Work item » Take the entries below and print, exactly, the stretch from the line containing "1171x580 pixels." through the line containing "Where should I", both included.

Extracted records »
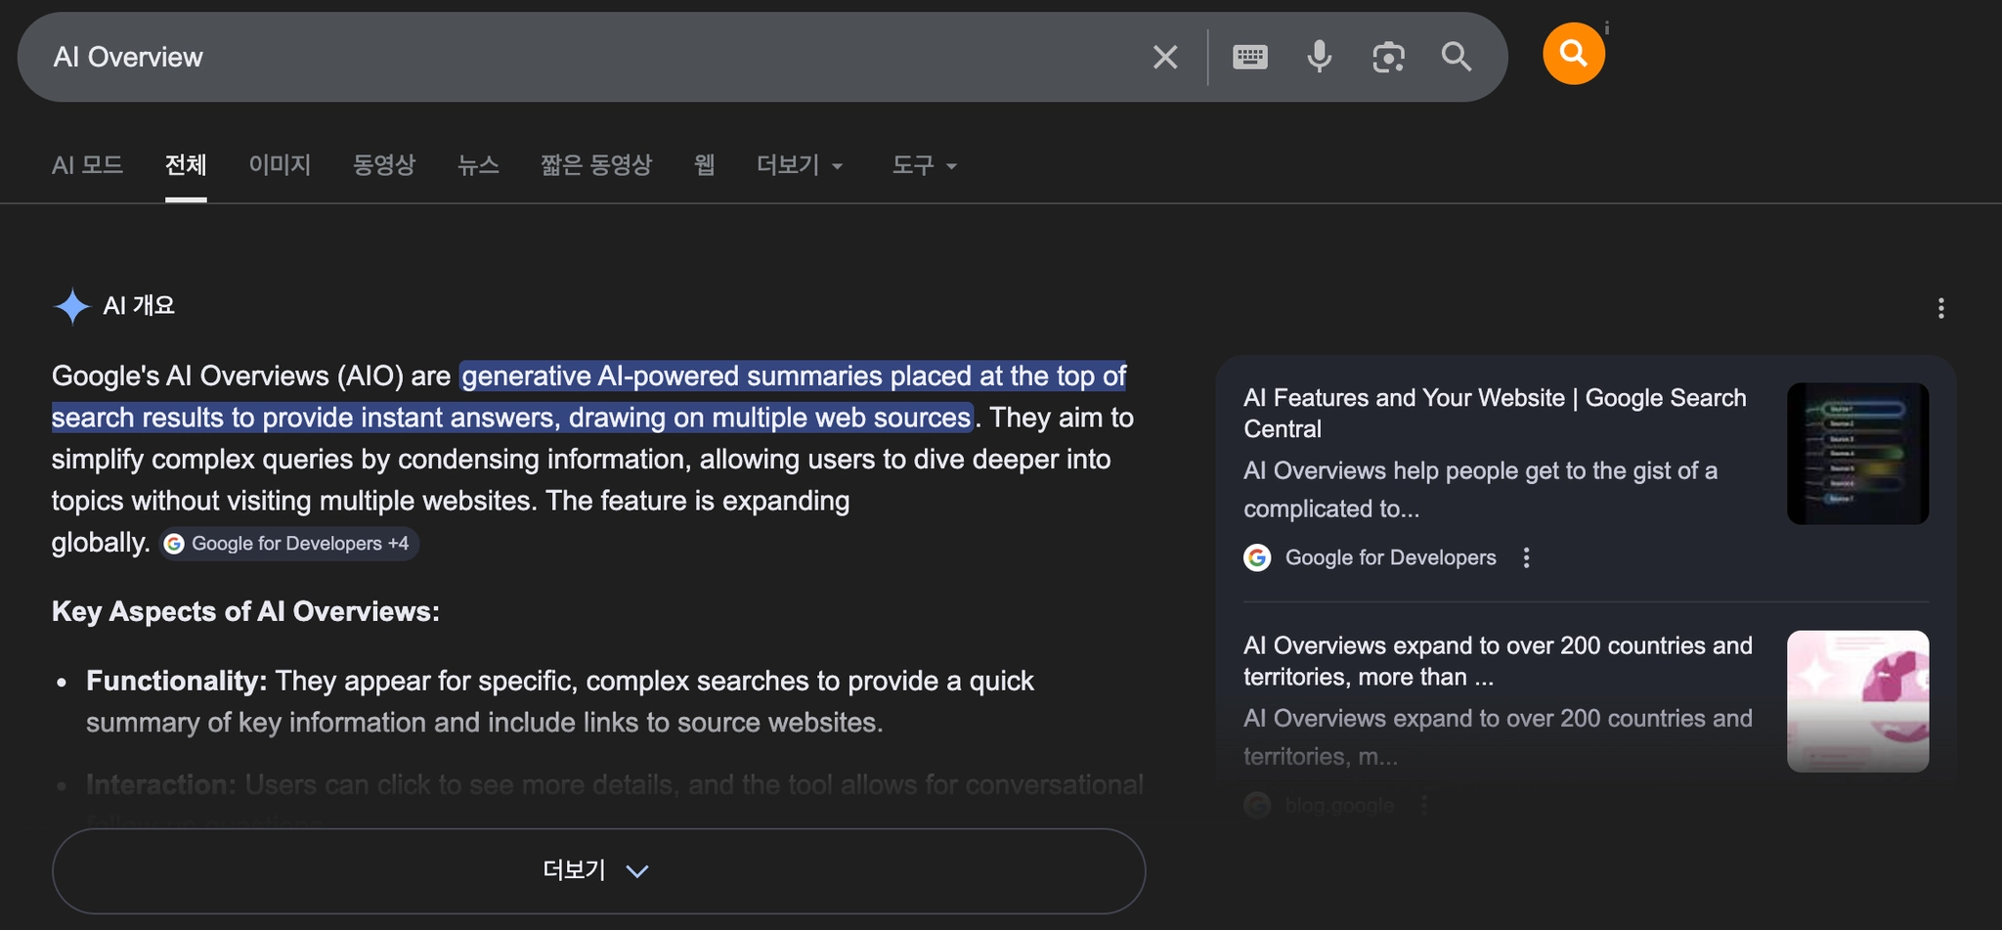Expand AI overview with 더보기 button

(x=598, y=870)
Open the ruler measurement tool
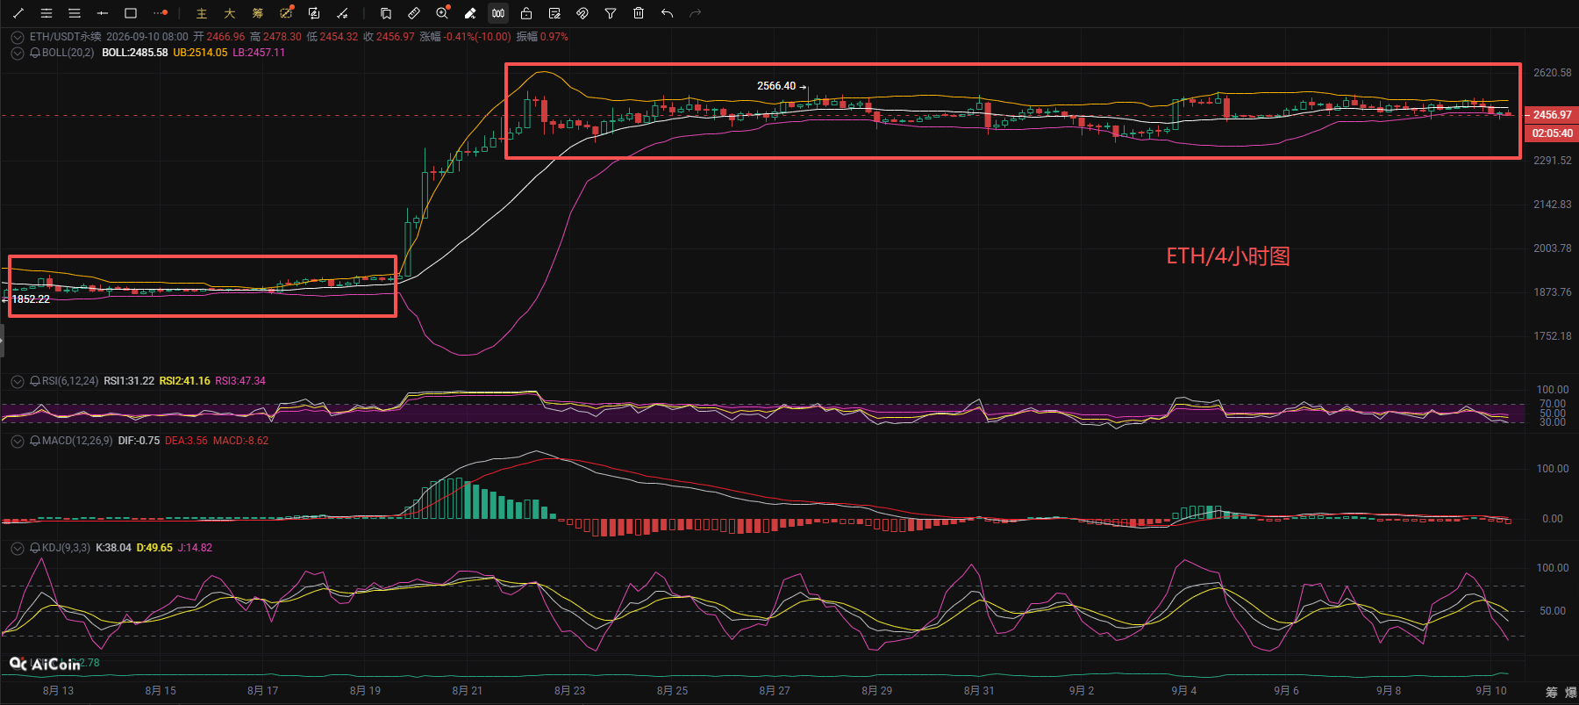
* * *
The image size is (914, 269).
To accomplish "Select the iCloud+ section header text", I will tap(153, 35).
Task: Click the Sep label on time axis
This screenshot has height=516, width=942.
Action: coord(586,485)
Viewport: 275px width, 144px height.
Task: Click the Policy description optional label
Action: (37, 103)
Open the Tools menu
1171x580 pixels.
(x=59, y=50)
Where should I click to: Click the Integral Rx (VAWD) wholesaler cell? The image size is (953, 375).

Exercise response »
1171x580 pixels.
(x=59, y=50)
Where should I click to: Click the Integral Rx (VAWD) wholesaler cell? The image size is (953, 375).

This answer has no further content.